Furthermore, it was demonstrated that the EU could resort to the justifications grounds enshrined in Article XX(b) and (g) for justifying the measure if found in breach of the abovementioned non-discrimination principles, although this would depend on the strength and persuasiveness of the arguments put forward by the European Union, as well as on the specific design and practical application of the CBAM.

The paper then proceeded with the potential application of the TBT Agreement. In this context, it was found that certain components of the CBAM could be based on relevant international standards, such as the ISO standard for the quantification and reporting of carbon footprint.

Accordingly, product-based standards for the inclusion of certain sector, for the delineation of thresholds and for the calculation of carbon emissions might fall under the TBT Agreements.

Nevertheless, it was found that the qualification of the CBAM as a (binding) technical regulation is far from certain, as relevant WTO case law in the context of the inclusion of non-product related PPMs as technical regulations has not established clear precedents.

Furthermore – in relation to the substantive obligations under the TBT Agreement – it was demonstrated that the necessity requirement is more likely to be fulfilled if the CBAM is based on international standards and that the consideration of equivalence would require the EU to take into account relevant foreign environmental policies in the application of the CBAM.

In conclusion, although the CBAM can become a catalyst for change in relation to environmental policies worldwide, its status under the legal framework of the WTO is still uncertain. Its legality will ultimately depend on the design, architecture, form, coverage and adjustment base.

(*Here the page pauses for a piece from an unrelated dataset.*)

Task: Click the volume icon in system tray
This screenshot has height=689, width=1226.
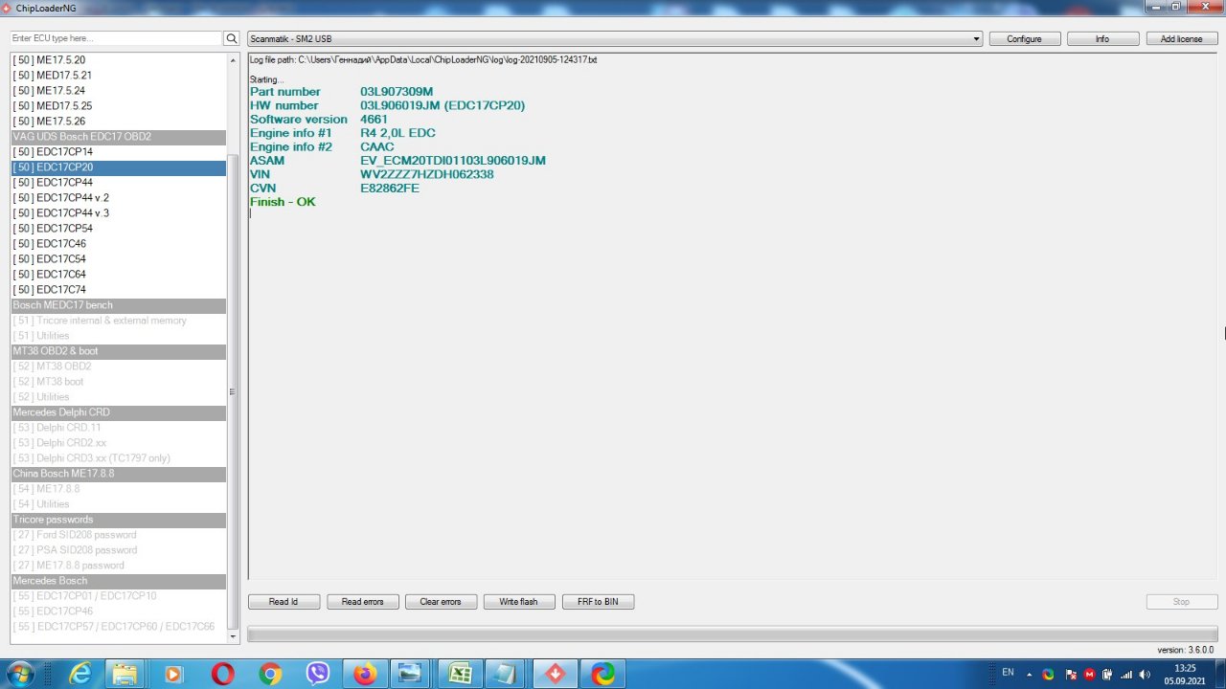Action: [x=1146, y=675]
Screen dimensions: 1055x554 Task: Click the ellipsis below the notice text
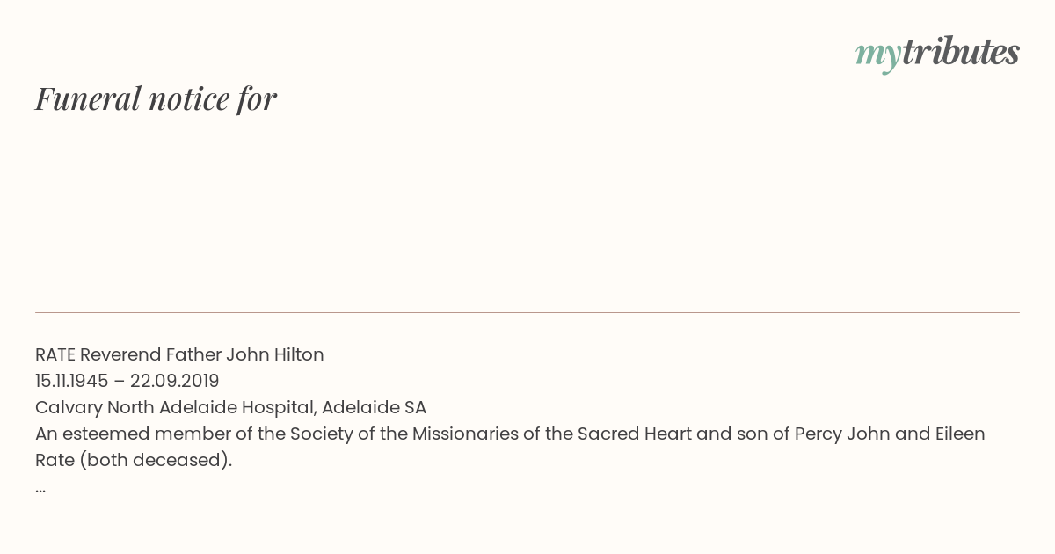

As the release of the European Commission’s proposal for the CBAM is only the first step in the legislative procedure and the its adoption could take years, it is advised for the EU to engage in deliberations with trading partners and to adjusts the specific design and application of the CBAM in order to ensure its compatibility with the non-discrimination principles contained in both the GATT 1994 and the TBT Agreement. Furthermore, it is recommended to base the calculation of carbon emissions and the reporting of carbon footprints on international standards, in order to increase the likelihood of the CBAM being considered as a technical regulation.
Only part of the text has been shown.